## University of Illinois at Urbana-Champaign Department of Electrical and Computer Engineering

## **Quiz 1 ECE 511, Fall 2004**

You have until 6pm Friday, October 8th to complete this quiz. By turning in this quiz, you will have attested that you have neither received nor given inappropriate aid on this quiz from any person except the instructor. You may use class notes, textbooks, web resources, computer simulations, and published materials.

| NAME: Answer Key |
|------------------|
|------------------|

Histogram is below: Because question 2 was so bad I removed each person's lowest score of the six questions (which was question 2 in about 75% of cases), and so the curve is out of 90. The test was more difficult than I intended. I'd say an 80/90 is an excellent score.

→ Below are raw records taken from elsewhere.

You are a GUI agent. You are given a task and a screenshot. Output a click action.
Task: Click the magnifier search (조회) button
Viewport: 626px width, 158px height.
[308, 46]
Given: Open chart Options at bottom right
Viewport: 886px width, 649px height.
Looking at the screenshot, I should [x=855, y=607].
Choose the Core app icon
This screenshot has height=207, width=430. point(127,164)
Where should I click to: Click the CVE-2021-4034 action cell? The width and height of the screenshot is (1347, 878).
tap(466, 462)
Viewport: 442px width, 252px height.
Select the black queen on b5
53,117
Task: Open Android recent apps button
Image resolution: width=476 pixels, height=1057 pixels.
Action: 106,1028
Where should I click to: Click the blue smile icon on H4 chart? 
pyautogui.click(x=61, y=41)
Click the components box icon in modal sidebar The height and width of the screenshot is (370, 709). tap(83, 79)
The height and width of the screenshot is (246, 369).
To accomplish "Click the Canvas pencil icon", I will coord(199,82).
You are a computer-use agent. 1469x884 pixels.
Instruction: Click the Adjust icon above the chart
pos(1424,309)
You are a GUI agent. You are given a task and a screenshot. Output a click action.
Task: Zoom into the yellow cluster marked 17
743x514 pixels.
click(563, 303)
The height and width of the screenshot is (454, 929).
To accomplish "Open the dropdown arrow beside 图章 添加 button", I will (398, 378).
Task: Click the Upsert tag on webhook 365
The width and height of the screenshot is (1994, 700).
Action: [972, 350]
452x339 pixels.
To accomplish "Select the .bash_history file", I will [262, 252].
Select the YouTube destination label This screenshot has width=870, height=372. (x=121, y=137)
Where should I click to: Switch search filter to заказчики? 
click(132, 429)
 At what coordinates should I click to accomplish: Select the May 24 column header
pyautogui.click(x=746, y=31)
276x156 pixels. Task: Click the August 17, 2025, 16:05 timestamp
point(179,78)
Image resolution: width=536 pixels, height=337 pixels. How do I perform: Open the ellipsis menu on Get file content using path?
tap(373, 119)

1. (10 pts) The following figure describes the data cache system for a particular microprocessor. We know that the processor consists of a simple in-order pipeline that blocks on L1 cache misses. We know very little about the caches of this system except that the L1 cache, if it is associative, uses the Least Recently Used (LRU) replacement policy. We also know that the latency between the L1 and L2 cache is *p* cycles. In order to discover the size and organization of the L1 data cache, we have decided to run a small code kernel on it, which is described in pseudo code below. The code sequentially accesses D elements of an array called A repeatedly 100 times.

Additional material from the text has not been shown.